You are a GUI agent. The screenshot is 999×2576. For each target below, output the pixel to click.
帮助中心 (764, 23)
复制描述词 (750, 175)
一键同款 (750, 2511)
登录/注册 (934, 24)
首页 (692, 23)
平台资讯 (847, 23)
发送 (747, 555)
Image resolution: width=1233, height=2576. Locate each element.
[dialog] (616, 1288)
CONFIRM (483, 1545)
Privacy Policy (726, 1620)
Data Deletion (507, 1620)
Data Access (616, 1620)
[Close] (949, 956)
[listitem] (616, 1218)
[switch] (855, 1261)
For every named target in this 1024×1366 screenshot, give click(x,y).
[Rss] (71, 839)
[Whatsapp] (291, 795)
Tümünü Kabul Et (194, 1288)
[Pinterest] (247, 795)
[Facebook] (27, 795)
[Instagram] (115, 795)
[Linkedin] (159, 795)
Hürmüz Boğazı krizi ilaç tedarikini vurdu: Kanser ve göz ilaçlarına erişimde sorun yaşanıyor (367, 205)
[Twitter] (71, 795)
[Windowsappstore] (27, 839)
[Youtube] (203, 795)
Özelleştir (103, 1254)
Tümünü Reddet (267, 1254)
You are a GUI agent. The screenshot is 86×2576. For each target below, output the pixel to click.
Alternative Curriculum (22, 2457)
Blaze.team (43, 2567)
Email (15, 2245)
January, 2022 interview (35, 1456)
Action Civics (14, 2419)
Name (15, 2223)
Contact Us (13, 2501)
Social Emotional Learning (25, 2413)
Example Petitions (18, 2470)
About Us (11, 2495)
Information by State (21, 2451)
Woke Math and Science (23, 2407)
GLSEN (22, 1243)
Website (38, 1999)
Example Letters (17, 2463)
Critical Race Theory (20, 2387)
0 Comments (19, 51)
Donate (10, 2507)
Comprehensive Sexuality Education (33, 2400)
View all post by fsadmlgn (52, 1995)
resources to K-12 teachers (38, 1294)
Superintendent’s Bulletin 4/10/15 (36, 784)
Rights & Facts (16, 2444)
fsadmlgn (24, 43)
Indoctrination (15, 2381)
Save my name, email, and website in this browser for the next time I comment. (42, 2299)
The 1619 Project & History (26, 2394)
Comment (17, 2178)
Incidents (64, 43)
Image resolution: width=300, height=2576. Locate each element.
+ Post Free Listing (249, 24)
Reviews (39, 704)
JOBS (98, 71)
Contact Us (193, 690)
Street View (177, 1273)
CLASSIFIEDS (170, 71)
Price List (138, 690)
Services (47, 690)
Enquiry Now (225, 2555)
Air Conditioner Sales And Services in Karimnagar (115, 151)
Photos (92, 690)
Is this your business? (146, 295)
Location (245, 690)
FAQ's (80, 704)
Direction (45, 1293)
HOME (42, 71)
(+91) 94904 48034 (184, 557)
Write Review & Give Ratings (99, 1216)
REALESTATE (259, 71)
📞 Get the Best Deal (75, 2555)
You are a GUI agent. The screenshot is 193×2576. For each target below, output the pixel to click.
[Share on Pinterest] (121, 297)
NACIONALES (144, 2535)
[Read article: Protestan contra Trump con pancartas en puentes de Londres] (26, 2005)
==================================================
» ABOUT THIS TASK
Produce a word-for-word copy of everything above from the line holding "Listing (249, 24)" down to the line holding "HOME (42, 71)", with both of those lines kept.

» TASK OUTPUT
+ Post Free Listing (249, 24)
Reviews (39, 704)
JOBS (98, 71)
Contact Us (193, 690)
Street View (177, 1273)
CLASSIFIEDS (170, 71)
Price List (138, 690)
Services (47, 690)
Enquiry Now (225, 2555)
Air Conditioner Sales And Services in Karimnagar (115, 151)
Photos (92, 690)
Is this your business? (146, 295)
Location (245, 690)
FAQ's (80, 704)
Direction (45, 1293)
HOME (42, 71)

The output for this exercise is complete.